The most basic type of alternative dispute resolution is a simple conference with the parties involved and their attorneys. Essentially, the attorneys gather relevant documents from their clients, which are exchanged, and everyone talks out their positions with the goal of achieving a compromise. If the parties have reasonable expectations and are able to work together, this is a great way to resolve disputes very early in the process and quickly. If it’s a divorce, the parties can negotiate a whole divorce agreement this way, and then just go to court to get an order of divorce with an order directing the parties to abide by the agreement. If it’s a post-divorce dispute or a custody/visitation dispute, a written agreement may be enough and court could be avoided entirely in many cases. But in other cases you may still need to go to court to get an order that simply memorializes the agreement.
If the parties want to work together but they just need some help to get to a compromise, they can enlist the services of a neutral third-party (a very experienced attorney or retired family court judge) who can help them come to an agreement. This is called mediation and it is used very often in various types of cases in family court.

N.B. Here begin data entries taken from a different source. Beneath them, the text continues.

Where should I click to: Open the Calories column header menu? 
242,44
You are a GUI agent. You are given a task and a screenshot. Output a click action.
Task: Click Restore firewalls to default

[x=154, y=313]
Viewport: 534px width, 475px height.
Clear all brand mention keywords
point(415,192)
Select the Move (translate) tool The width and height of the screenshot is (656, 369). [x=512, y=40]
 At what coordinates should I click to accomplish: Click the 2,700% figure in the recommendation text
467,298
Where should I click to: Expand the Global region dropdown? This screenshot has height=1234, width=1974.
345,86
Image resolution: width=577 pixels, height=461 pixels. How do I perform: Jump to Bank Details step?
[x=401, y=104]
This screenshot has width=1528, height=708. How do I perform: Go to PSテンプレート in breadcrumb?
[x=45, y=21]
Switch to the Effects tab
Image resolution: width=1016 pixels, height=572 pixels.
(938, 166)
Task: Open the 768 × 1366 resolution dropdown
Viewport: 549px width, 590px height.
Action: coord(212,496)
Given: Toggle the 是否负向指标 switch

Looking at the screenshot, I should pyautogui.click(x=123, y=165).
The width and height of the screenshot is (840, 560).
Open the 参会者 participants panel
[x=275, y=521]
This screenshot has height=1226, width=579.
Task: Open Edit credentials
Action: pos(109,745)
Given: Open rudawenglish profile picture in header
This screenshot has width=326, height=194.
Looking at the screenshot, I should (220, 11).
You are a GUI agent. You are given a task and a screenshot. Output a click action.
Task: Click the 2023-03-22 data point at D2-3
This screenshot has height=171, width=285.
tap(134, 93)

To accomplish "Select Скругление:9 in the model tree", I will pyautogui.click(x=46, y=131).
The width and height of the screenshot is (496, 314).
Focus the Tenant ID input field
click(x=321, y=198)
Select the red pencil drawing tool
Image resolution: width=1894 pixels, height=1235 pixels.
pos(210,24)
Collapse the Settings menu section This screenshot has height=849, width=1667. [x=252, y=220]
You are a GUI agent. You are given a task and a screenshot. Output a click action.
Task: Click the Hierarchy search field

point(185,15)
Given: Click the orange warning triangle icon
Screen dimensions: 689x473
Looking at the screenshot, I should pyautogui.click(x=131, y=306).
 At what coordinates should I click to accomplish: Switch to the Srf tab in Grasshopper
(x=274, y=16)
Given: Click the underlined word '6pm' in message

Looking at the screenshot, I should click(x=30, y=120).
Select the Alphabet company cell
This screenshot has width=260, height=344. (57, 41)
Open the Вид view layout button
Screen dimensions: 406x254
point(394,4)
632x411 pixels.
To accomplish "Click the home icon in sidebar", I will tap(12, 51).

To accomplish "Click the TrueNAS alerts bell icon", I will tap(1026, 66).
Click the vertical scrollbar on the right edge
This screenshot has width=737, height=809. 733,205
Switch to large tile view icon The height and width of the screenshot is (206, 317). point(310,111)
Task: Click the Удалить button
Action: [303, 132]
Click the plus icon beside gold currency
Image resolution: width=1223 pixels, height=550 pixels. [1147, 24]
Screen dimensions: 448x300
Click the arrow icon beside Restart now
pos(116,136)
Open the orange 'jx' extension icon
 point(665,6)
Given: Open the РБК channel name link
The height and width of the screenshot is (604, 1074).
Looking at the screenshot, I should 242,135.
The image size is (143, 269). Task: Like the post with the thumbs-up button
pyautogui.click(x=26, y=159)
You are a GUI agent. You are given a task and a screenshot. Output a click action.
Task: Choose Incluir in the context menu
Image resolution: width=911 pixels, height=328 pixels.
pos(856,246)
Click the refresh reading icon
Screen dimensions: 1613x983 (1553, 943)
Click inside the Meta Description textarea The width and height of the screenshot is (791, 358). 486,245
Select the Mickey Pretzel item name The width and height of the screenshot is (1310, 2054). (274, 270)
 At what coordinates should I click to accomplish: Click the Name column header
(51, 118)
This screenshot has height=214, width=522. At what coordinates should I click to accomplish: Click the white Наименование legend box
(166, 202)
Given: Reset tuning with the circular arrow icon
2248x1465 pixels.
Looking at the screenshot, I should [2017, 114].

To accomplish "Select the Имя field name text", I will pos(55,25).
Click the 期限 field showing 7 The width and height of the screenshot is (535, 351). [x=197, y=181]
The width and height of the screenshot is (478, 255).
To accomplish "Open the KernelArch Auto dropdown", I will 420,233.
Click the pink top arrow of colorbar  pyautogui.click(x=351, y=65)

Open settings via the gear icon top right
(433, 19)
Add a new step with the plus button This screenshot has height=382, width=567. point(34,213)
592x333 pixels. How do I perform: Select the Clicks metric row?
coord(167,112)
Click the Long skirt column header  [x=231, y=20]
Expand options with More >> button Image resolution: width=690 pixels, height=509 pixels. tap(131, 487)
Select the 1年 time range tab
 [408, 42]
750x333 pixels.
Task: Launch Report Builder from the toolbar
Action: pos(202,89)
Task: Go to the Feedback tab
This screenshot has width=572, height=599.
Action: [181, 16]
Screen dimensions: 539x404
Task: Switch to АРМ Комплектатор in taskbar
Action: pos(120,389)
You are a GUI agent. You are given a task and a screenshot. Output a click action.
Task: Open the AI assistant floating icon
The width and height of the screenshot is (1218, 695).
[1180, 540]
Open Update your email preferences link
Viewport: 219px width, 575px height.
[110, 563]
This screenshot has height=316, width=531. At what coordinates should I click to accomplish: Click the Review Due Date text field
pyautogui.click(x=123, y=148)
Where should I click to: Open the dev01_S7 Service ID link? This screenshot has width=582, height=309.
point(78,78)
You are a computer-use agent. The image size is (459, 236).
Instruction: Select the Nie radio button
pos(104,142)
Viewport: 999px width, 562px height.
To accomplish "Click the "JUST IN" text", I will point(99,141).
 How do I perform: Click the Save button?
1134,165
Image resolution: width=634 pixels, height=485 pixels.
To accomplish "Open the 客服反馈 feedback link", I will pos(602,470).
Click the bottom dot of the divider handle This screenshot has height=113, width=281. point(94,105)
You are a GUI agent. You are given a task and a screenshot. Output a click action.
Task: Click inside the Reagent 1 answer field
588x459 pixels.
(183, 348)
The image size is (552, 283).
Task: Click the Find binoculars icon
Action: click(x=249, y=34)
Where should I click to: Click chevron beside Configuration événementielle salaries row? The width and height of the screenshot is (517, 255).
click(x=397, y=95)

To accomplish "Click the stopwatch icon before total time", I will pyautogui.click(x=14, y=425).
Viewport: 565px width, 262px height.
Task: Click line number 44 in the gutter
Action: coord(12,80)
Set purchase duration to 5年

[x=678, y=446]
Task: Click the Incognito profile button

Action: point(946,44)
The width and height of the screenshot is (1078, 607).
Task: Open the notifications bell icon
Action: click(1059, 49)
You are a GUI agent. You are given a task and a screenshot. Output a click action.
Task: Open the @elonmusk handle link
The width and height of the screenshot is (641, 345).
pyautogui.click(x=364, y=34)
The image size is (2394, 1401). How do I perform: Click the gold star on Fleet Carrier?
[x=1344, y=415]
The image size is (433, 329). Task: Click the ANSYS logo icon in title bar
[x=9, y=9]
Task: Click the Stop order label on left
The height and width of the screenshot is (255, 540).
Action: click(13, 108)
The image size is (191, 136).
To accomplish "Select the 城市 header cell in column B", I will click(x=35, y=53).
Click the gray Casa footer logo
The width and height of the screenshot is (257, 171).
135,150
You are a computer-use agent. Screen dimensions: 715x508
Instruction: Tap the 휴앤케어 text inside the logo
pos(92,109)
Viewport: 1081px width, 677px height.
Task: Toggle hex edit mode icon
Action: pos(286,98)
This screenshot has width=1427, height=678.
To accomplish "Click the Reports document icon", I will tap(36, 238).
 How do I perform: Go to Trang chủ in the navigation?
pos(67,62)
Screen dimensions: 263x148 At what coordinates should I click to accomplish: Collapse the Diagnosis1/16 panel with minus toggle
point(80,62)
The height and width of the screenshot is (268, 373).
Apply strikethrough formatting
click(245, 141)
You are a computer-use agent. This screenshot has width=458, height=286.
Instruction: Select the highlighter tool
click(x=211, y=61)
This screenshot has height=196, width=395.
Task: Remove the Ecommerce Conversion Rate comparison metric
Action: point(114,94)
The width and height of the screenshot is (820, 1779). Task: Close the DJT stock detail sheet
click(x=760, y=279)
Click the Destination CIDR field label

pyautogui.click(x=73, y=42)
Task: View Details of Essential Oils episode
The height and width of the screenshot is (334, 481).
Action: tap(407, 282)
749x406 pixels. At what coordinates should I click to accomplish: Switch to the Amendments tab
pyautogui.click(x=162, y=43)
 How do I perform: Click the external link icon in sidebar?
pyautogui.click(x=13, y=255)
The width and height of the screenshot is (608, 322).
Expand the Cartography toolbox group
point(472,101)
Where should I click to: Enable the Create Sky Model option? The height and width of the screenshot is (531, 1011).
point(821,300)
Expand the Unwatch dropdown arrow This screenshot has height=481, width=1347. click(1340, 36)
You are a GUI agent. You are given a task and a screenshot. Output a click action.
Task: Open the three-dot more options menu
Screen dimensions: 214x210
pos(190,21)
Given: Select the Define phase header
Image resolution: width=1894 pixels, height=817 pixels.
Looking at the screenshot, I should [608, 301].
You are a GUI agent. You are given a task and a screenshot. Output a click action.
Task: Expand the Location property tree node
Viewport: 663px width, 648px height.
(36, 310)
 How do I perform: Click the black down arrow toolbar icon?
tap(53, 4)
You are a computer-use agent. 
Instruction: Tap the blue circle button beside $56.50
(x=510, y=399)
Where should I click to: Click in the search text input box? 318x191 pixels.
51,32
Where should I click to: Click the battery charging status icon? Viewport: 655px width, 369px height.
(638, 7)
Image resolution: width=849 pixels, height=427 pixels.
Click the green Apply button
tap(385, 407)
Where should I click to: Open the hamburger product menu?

Sometimes, parties getting divorced (or if they are not married but have custody disputes) will go to mediation before filing a complaint or motion with the court and the mediator will assist them in resolving the dispute. Successful mediation in that regard will result in a full agreement to resolve the entire matter, and the parties only need to go to court to get an order of divorce with an order directing the parties to abide by the agreement.
If it’s a divorce case or a non-divorce custody/visitation case and someone already filed papers with the court, the judge will refer the parties to mediation in the courthouse to resolve custody/visitation with a mediator. In divorce and post-divorce cases, parties will also be ordered to attend economic mediation if they cannot resolve the dispute on their own. The mediator’s job is not to take sides. Rather, mediators are there to help parties compromise. Even if someone files papers with the court and has no immediate interest in compromise, most cases typically settle at one time or another through mediation-driven agreement. This is because most people would rather decide for themselves how they want the case to end up rather than spend significant time and money going to a trial and having a judge decide for them.
Finally, there is also an option to go to arbitration. This is a process where a retired judge will hear your dispute, take testimony, review documents, and come to a binding decision about the issue. Unlike mediation, this is not a process to come to an agreement, but rather the arbitrator will decide who wins and who loses and a decision is made by the arbitrator. While this might sound a lot like having a trial in court (and it is), from a cost perspective it is almost always cheaper to go to arbitration, and it is certainly faster. Once you get an award, all you need to do is file papers with the court to enforce the award.
Clients who have a divorce or custody dispute should discuss ADR possibilities with their attorneys. In fact, the court rules require all attorneys in divorce cases to give written advice about the availability of these ADR methods. Using ADR tools early on in the process will almost always save a client significant money and time.